Lord Sentox
Lord Sentox

Reputation: 33

Deref struct to tuple requires move

I was writing a Vector class just for fun in rust and thought it would be nice to be able to implement Deref for it, accessing it just like a tuple reference. For instance, a Vec2<f32> could be dereferenced as &(f32, f32). I came up with this:

pub struct Vec2<T> {
    pub x: T,
    pub y: T
}

impl<T> Deref for Vec2<T> {
    type Target = (T, T);

    fn deref(&self) -> &(T, T) {
        &(self.x, self.y)
    }
}

However, since the compiler wants to create the tuple and then reference it, it tries to move out of the struct.
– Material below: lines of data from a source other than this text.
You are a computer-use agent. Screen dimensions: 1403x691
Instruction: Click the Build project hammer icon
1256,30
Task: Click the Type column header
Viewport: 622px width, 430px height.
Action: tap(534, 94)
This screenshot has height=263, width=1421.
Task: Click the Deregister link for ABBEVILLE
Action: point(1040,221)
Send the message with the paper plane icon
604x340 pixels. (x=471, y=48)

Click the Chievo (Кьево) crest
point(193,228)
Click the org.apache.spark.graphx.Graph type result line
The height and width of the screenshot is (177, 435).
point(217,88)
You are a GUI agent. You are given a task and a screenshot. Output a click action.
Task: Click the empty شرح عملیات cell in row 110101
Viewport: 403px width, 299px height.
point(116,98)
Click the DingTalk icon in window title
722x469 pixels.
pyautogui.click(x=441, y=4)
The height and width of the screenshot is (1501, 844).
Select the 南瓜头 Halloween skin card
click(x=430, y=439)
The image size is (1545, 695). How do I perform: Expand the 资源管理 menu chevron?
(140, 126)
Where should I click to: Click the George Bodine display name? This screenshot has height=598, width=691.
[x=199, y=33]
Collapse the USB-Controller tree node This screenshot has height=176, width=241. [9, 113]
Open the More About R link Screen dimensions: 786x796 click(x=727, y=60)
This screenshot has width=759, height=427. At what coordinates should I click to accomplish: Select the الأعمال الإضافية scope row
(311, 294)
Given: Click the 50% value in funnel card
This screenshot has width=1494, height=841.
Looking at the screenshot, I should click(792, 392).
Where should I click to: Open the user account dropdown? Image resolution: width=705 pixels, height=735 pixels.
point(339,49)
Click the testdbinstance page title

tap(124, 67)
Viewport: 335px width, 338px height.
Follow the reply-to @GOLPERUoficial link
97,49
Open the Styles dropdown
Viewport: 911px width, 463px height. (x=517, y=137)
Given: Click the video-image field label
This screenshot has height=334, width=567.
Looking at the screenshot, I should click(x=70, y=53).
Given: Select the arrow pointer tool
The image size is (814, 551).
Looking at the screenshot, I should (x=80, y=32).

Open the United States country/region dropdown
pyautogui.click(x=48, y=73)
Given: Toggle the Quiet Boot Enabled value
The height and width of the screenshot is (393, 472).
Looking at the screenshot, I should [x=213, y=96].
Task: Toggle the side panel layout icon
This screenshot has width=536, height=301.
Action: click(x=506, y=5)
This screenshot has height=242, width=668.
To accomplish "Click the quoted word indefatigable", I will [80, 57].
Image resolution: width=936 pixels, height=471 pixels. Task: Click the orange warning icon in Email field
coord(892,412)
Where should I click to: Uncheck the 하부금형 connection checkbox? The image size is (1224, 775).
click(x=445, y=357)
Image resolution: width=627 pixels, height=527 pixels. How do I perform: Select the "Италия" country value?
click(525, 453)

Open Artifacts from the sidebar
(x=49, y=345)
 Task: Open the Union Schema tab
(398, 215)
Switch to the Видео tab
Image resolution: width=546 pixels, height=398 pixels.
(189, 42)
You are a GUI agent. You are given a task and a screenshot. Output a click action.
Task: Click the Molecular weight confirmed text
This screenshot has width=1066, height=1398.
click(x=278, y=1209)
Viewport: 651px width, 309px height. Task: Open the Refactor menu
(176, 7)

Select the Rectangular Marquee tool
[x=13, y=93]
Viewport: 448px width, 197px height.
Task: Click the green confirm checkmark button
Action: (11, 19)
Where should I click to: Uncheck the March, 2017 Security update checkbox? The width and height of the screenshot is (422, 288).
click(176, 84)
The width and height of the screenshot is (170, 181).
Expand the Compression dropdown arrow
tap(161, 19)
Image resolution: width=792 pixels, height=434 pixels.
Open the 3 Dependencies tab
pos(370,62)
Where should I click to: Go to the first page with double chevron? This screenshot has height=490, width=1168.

If I were to use type Target = (&T, &T) to then return a &(&T, &T) I wold have to use explicit lifetime specifiers, which I don't have because I cannot access the self lifetime.

Now my question is: Is there a way to do this without copying the values? Since I'm often using small types I will probably not really be using Deref anyway, but DerefMut could become useful, I'd imagine.

Upvotes: 2

Views: 1731

Answers (1)

Lukas Kalbertodt
Lukas Kalbertodt

Reputation: 88886

Summary

Right now, there is no way to do that! At least not without using unsafe.


Why?

Consider the return type -> &Foo. It means that the function returns a reference to a Foo that already lives somewhere. In particular, if you have fn deref(&self) -> &Foo it means that the Foo lives at least as long as self, because lifetime elision kicks in and converts it to fn deref<'a>(&'a self) -> &'a Foo.

Now, (T, T) is a type just like Foo. So fn deref(&self) -> &(T, T) means that you return a reference to a tuple of Ts which already lives somewhere. But there is no such tuple! You could create a tuple in the function, but that won't live long enough. Similarly, if you say -> &(&T, &T) you say that you return a reference to a tuple of (reference to T) which already lives somewhere. But again: you don't have a tuple already living somewhere.

So the trait Deref requires you to return a reference to something which already lives exactly like that in self. So with this, it's impossible to do what you want.

Unsafe

You could use the unsafe function mem::transmute(). After all, a struct like yours and a tuple should have exactly the same memory layout, right?

Yes and no. It is probably the case that both memory layouts are the same, but Rust doesn't guarantee it! Rust is free to reorder fields and add padding bytes. And while I suspect that the memory layout for structs, tuple structs and tuples are exactly the same, I can't find a source on that. So without that information in the specification, transmuting is technically not safe.

The future

In the future, HKTs or more rather Generic Associated Types could solve this problem. That is, they wouldn't solve your problem directly, but with GATs, as defined in this RFC, one could redefine the Deref trait. That is:

trait Deref {
    type Target<'a>;
    fn deref(&self) -> Self::Target<'a>;
}

Right now we are forced to put the lifetime "at the outermost level". With this, we can let the type implementing Deref decide. In that case you could write:

impl<T> Deref for Vec2<T> {
    type Target<'a> = (&'a T, &'a T);

    fn deref(&self) -> Self::Target {
        (&self.x, &self.y)
    }
}

This way the lifetime is "on the inside".

But GATs are not even implemented yet, so it will still take some time. Additionally, it's unclear when/how/if the standard library is changed in a backward-incompatible manner which would allow to change Deref.